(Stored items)
──────────────────────────────
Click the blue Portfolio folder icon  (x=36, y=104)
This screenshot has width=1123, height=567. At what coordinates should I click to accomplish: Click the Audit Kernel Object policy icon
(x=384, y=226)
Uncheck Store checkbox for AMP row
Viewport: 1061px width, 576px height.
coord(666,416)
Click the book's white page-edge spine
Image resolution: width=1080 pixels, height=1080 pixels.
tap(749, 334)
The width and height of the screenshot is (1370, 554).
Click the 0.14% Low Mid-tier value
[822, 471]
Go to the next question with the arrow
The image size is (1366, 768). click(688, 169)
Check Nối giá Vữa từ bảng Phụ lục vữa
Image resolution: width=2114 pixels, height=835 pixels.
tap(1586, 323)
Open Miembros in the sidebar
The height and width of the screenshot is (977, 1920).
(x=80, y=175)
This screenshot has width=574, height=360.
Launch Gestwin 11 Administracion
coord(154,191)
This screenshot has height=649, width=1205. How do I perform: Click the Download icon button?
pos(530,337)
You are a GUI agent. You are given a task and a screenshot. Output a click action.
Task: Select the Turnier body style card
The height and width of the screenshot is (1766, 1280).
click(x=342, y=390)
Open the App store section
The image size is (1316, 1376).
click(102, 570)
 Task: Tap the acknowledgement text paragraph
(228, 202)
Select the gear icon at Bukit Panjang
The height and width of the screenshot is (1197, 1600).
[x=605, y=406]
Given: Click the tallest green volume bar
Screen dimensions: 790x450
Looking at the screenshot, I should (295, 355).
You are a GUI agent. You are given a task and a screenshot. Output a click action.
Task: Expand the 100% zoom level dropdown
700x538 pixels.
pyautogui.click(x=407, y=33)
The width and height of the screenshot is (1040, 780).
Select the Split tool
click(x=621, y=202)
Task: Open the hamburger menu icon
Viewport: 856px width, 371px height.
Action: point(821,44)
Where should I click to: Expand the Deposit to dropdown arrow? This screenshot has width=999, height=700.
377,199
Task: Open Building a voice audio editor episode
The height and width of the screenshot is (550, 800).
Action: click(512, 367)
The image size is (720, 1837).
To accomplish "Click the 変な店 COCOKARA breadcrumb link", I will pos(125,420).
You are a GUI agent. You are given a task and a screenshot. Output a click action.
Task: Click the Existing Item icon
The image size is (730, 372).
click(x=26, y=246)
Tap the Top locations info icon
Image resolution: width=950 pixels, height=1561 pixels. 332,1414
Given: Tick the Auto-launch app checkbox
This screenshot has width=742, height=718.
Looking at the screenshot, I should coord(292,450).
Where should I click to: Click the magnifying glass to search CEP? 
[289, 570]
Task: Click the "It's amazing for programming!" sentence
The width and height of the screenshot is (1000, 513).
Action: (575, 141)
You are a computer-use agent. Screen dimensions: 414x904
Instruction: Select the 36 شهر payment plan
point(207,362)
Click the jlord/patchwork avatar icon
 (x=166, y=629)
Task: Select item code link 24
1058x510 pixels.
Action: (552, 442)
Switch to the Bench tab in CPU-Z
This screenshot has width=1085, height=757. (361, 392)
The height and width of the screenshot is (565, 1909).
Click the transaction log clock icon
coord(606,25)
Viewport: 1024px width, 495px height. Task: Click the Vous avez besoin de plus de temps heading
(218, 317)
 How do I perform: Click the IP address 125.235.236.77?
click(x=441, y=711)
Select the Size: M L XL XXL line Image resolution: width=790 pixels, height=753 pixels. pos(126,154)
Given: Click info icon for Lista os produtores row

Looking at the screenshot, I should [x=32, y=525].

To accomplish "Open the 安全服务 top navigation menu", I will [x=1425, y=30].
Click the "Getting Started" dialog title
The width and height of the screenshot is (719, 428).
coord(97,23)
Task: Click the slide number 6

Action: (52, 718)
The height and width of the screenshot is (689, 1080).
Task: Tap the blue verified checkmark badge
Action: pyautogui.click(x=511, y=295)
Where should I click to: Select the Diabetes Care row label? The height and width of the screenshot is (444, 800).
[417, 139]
──────────────────────────────
Reproduce the data exactly, character for character.

Response to this task
Click the blue Portfolio folder icon  (x=36, y=104)
This screenshot has width=1123, height=567. At what coordinates should I click to accomplish: Click the Audit Kernel Object policy icon
(x=384, y=226)
Uncheck Store checkbox for AMP row
Viewport: 1061px width, 576px height.
coord(666,416)
Click the book's white page-edge spine
Image resolution: width=1080 pixels, height=1080 pixels.
tap(749, 334)
The width and height of the screenshot is (1370, 554).
Click the 0.14% Low Mid-tier value
[822, 471]
Go to the next question with the arrow
The image size is (1366, 768). click(688, 169)
Check Nối giá Vữa từ bảng Phụ lục vữa
Image resolution: width=2114 pixels, height=835 pixels.
tap(1586, 323)
Open Miembros in the sidebar
The height and width of the screenshot is (977, 1920).
(x=80, y=175)
This screenshot has width=574, height=360.
Launch Gestwin 11 Administracion
coord(154,191)
This screenshot has height=649, width=1205. How do I perform: Click the Download icon button?
pos(530,337)
You are a GUI agent. You are given a task and a screenshot. Output a click action.
Task: Select the Turnier body style card
The height and width of the screenshot is (1766, 1280).
click(x=342, y=390)
Open the App store section
The image size is (1316, 1376).
click(102, 570)
 Task: Tap the acknowledgement text paragraph
(228, 202)
Select the gear icon at Bukit Panjang
The height and width of the screenshot is (1197, 1600).
[x=605, y=406]
Given: Click the tallest green volume bar
Screen dimensions: 790x450
Looking at the screenshot, I should (295, 355).
You are a GUI agent. You are given a task and a screenshot. Output a click action.
Task: Expand the 100% zoom level dropdown
700x538 pixels.
pyautogui.click(x=407, y=33)
The width and height of the screenshot is (1040, 780).
Select the Split tool
click(x=621, y=202)
Task: Open the hamburger menu icon
Viewport: 856px width, 371px height.
Action: point(821,44)
Where should I click to: Expand the Deposit to dropdown arrow? This screenshot has width=999, height=700.
377,199
Task: Open Building a voice audio editor episode
The height and width of the screenshot is (550, 800).
Action: click(512, 367)
The image size is (720, 1837).
To accomplish "Click the 変な店 COCOKARA breadcrumb link", I will pos(125,420).
You are a GUI agent. You are given a task and a screenshot. Output a click action.
Task: Click the Existing Item icon
The image size is (730, 372).
click(x=26, y=246)
Tap the Top locations info icon
Image resolution: width=950 pixels, height=1561 pixels. 332,1414
Given: Tick the Auto-launch app checkbox
This screenshot has width=742, height=718.
Looking at the screenshot, I should coord(292,450).
Where should I click to: Click the magnifying glass to search CEP? 
[289, 570]
Task: Click the "It's amazing for programming!" sentence
The width and height of the screenshot is (1000, 513).
Action: (575, 141)
You are a computer-use agent. Screen dimensions: 414x904
Instruction: Select the 36 شهر payment plan
point(207,362)
Click the jlord/patchwork avatar icon
 (x=166, y=629)
Task: Select item code link 24
1058x510 pixels.
Action: (552, 442)
Switch to the Bench tab in CPU-Z
This screenshot has width=1085, height=757. (361, 392)
The height and width of the screenshot is (565, 1909).
Click the transaction log clock icon
coord(606,25)
Viewport: 1024px width, 495px height. Task: Click the Vous avez besoin de plus de temps heading
(218, 317)
 How do I perform: Click the IP address 125.235.236.77?
click(x=441, y=711)
Select the Size: M L XL XXL line Image resolution: width=790 pixels, height=753 pixels. pos(126,154)
Given: Click info icon for Lista os produtores row

Looking at the screenshot, I should [x=32, y=525].

To accomplish "Open the 安全服务 top navigation menu", I will [x=1425, y=30].
Click the "Getting Started" dialog title
The width and height of the screenshot is (719, 428).
coord(97,23)
Task: Click the slide number 6

Action: (52, 718)
The height and width of the screenshot is (689, 1080).
Task: Tap the blue verified checkmark badge
Action: pyautogui.click(x=511, y=295)
Where should I click to: Select the Diabetes Care row label? The height and width of the screenshot is (444, 800).
[417, 139]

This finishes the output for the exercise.